Llegados a este punto, cito dos textos del Papa Francisco que no tienen desperdicio. Frente a la pretensión de desdibujar la complementariedad entre el hombre y la mujer, el Papa afirma: «Otro desafío surge de diversas formas de una ideología, genéricamente llamada gender, que niega la diferencia y la reciprocidad natural de hombre y mujer. Ésta presenta una sociedad sin diferencias de sexo, y vacía el fundamento antropológico de la familia.» (Amoris Laetitia, n. 56). No son de recibo las desigualdades injustificadas entre el hombre y la mujer; como tampoco tiene sentido una indiferenciación irracional.

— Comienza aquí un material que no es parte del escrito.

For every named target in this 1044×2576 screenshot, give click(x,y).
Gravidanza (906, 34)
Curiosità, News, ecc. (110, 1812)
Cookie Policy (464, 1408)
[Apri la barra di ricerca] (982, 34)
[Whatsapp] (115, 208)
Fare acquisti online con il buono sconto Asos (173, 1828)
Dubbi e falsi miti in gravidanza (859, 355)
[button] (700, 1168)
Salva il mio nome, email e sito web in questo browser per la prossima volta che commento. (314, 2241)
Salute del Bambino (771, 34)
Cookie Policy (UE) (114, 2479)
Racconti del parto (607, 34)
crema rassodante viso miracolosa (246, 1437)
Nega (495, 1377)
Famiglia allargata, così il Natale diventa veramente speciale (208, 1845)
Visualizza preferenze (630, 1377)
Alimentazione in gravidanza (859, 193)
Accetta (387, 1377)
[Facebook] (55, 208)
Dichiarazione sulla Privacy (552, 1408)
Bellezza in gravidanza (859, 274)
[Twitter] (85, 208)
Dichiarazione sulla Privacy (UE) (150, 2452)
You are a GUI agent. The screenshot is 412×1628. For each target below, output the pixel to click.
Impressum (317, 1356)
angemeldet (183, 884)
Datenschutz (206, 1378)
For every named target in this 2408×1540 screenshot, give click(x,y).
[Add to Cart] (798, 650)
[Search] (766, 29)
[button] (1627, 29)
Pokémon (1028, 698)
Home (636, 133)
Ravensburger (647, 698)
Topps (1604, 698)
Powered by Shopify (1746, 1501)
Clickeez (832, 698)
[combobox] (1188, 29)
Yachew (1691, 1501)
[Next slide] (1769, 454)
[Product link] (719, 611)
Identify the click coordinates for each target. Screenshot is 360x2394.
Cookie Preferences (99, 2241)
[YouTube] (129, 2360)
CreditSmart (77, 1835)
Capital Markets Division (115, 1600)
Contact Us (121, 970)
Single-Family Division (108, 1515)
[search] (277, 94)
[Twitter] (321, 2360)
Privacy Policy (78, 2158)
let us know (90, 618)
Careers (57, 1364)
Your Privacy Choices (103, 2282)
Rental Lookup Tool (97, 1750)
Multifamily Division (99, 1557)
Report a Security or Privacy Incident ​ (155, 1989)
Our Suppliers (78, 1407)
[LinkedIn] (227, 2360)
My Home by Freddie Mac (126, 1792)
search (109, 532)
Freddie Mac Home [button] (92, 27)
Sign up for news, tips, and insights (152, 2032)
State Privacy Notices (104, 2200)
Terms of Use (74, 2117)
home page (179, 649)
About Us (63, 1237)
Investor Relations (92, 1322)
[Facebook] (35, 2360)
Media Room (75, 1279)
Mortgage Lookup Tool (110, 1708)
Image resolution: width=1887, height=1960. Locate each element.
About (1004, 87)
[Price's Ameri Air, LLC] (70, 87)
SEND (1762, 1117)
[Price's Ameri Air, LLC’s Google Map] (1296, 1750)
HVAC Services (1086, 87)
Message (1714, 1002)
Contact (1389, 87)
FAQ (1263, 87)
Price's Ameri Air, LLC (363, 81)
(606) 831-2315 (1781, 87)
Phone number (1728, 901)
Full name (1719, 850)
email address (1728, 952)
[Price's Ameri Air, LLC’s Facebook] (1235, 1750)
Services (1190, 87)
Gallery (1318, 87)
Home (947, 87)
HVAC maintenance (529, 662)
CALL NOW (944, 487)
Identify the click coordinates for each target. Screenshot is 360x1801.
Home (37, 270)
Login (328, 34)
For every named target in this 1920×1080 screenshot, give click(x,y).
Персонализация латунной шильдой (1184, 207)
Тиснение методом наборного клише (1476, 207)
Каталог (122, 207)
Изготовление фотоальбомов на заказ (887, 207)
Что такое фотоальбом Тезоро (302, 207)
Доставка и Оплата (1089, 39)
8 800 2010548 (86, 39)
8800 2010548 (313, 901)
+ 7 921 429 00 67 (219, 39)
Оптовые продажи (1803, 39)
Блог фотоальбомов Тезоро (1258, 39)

En referencia al encuentro entre ‘diferentes’ (perfectamente aplicable al reto de la interculturalidad), dice Francisco: «La unidad a la que hay que aspirar no es uniformidad, sino una «unidad en la diversidad», o una «diversidad reconciliada». En ese estilo enriquecedor de comunión fraterna, los diferentes se encuentran, se respetan y se valoran, pero manteniendo diversos matices y acentos que enriquecen el bien común. Hace falta liberarse de la obligación de ser iguales.» (AL n. 139).
En resumen, los vaivenes pendulares de la cultura se mueven entre la reivindicación de la pluralidad y la igualdad. Pero, una cosa es la pluralidad y otra el relativismo; de la misma forma que tampoco cabe identificar igualdad con igualitarismo. El verdadero reto es superar estas falsas dialécticas, por el camino de la comunión (unidad en la diversidad).
La fiesta de Pentecostés ilustra tanto el valor de la igualdad como el de la diversidad. Aquellos doce apóstoles reunidos en torno a María en el Cenáculo de Jerusalén, no podían ser más distintos, y sin embargo, no pudieron vivir una experiencia mayor de comunión en la unidad del Espíritu Santo. Podríamos decir que ‘Pentecostés’ es el ‘antiBabel’. El milagro del Espíritu Santo es lograr la unidad en la diversidad, la sinfonía entre diferentes. La gracia del Espíritu Santo es la comunión, haciéndonos capaces de ‘hablar un mismo idioma’. Todo un reto para nuestra cultura, y en especial para los cristianos, ya que la primera comunidad cristiana nos puso el listón muy alto: «El grupo de los creyentes tenía un solo corazón y una sola alma» (Hch 4, 32)… ¡Ven, Espíritu Santo!